The indemnification agreements provide for procedures for the determination of entitlement to indemnification, including requiring such determination be made by independent counsel after a change of control of us.
In addition, we have purchased directors’ and officers’ liability insurance for the benefit of our directors and officers.
Insofar as the foregoing provisions permit indemnification of directors, officers or persons controlling us for liability arising under the Securities Act, we have been informed that, in the opinion of the SEC, this indemnification is against public policy as expressed in the Securities Act and is therefore unenforceable.
Delaware Registrants
The following registrants are, as specified below, limited partnerships or limited liability companies organized under the laws of the State of Delaware: IIP Operating Partnership, LP, IIP-CA 1 LP, IIP-CA 2 LP, IIP-CA 3 LP, IIP-CA 4 LP and IIP-CA 5 LP (together, the “Delaware LP Registrants”), and the entities listed on the Table of Co-Registrants, other than Innovative Industrial Properties, Inc. and the Delaware LP Registrants.
Section 18-108 of the Delaware Limited Liability Company Act empowers a Delaware limited liability company to indemnify and hold harmless any member or manager or other person from and against any and all claims and demands whatsoever.
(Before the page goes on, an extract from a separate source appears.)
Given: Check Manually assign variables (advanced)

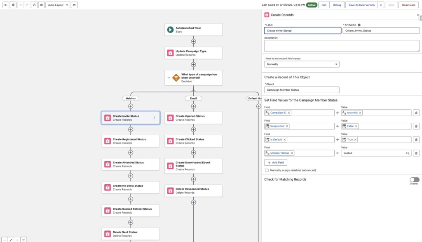Looking at the screenshot, I should click(x=267, y=170).
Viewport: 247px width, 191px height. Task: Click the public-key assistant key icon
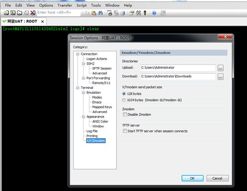click(x=145, y=13)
Section 17-108 of the Delaware Revised Uniform Limited Partnership Act, or the LP Act, empowers a Delaware limited partnership to indemnify and hold harmless any partner or other person from and against any and all claims and demands whatsoever.
In addition, our directors and officers are indemnified for specified liabilities and expenses pursuant to the partnership agreement of IIP Operating Partnership, LP, the partnership in which IIP serves as sole general partner.
The description of the indemnification agreements in this Item 20 under the caption “Maryland Registrant” is incorporated herein by reference.
Insofar as the foregoing provisions permit indemnification of directors, officers or persons controlling us for liability arising under the Securities Act, we have been informed that, in the opinion of the SEC, this indemnification is against public policy as expressed in the Securities Act and is therefore unenforceable.